Exercise details
Find each line in the records that contains the word "Describe", with case counting, and copy those lines in full.

-*-

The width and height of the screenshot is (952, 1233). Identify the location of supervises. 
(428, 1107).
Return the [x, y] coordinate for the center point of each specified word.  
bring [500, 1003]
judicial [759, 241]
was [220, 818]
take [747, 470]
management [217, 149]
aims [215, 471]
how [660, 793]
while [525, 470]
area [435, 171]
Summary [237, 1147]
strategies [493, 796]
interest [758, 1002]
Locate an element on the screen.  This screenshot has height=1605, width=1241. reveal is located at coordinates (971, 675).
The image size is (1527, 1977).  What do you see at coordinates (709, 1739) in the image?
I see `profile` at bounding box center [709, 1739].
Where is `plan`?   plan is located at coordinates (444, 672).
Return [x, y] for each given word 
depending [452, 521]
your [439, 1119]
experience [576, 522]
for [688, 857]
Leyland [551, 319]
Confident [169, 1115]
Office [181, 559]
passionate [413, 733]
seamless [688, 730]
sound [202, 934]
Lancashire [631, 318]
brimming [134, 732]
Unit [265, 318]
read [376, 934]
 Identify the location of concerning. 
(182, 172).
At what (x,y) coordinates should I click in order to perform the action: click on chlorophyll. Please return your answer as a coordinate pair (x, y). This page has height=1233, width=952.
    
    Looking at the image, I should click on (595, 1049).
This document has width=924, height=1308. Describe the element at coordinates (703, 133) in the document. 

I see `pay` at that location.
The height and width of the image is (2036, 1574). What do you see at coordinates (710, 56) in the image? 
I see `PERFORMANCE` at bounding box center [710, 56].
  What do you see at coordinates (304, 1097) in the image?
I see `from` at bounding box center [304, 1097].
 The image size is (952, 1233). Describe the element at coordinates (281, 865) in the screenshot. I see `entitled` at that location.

-*-

Result below
This document has width=924, height=1308. Describe the element at coordinates (703, 133) in the document. 
 The image size is (952, 1233). Describe the element at coordinates (281, 865) in the screenshot. I see `entitled` at that location.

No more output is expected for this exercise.